The letter from auditor Watkins Uiberall is just a snapshot. But it's findings are big... And they're bad.
"I think if you put it in the private sector, Darrell, if an article was written about an audit management letter about a public company in the Wall Street Journal, there'd be a rush to the phones to short the stock," says City Council Budget Chairman Jack Sammons.
Sammons got the letter Wednesday and has already requested a review of staff credentials.
Among the audit's findings:
City finance officials waited three months after the end of the budget year to reconcile bank accounts.
In some cases, accounts hadn't been adjusted for three years, leading to six point seven million in adjustments.
The city's golf fund was losing millions. $1.3 million last year alone, $2.4 million, total.

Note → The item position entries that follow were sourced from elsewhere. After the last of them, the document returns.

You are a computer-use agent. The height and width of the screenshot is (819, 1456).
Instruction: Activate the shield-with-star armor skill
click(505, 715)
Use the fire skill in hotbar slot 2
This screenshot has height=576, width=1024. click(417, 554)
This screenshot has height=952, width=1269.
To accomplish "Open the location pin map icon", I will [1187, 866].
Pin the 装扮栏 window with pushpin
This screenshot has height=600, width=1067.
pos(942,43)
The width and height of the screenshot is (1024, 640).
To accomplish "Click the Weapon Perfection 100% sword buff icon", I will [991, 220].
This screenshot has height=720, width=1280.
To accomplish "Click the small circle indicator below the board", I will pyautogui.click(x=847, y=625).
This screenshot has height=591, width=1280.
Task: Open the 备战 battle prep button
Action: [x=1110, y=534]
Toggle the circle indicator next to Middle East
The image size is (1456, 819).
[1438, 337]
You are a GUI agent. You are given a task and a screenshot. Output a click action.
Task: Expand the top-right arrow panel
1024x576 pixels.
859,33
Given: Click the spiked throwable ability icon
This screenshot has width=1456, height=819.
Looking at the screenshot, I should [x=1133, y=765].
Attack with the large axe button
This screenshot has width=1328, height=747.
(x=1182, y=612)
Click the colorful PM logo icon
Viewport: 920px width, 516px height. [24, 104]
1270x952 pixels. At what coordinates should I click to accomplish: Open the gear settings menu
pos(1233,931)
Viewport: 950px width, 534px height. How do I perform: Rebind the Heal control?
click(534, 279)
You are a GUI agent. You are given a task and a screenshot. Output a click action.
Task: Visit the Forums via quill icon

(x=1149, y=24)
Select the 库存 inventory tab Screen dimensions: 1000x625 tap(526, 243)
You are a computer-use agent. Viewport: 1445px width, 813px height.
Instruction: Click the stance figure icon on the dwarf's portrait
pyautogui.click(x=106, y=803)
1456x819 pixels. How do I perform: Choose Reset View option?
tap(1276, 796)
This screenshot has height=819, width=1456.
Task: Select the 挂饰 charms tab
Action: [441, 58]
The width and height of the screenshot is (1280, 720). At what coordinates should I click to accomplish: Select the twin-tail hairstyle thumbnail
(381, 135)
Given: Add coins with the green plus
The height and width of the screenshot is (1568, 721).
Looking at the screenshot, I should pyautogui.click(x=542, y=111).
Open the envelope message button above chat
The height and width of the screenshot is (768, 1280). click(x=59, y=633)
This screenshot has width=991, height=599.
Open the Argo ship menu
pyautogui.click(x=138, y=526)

The auditors found that the fund for money seized in drug busts was out of wack to the tune of $1.3 million. And they found the city was listing as assets buildings that didn't even exist anymore, like Tim McCarver stadium, torn down a year earlier. The City was also listing assets it doesn't own, like Stax Museum and the Lorraine Motel.
"There are a number of fundamental principles in managing a business that become the third rail, that you absolutely don't violate," says Sammons. "Number one, which is you watch your money. You know on a daily basis, your cash position, your payable position and your receivable position. And it's apparent through this management letter for some time, this City didn't have a clue what their current position was and from a business perspective, that's a scary thing."
Sammons was clear though that the current finance directors are doing good work and have a good plan. They're going to address this report at Tuesday's budget committee meeting.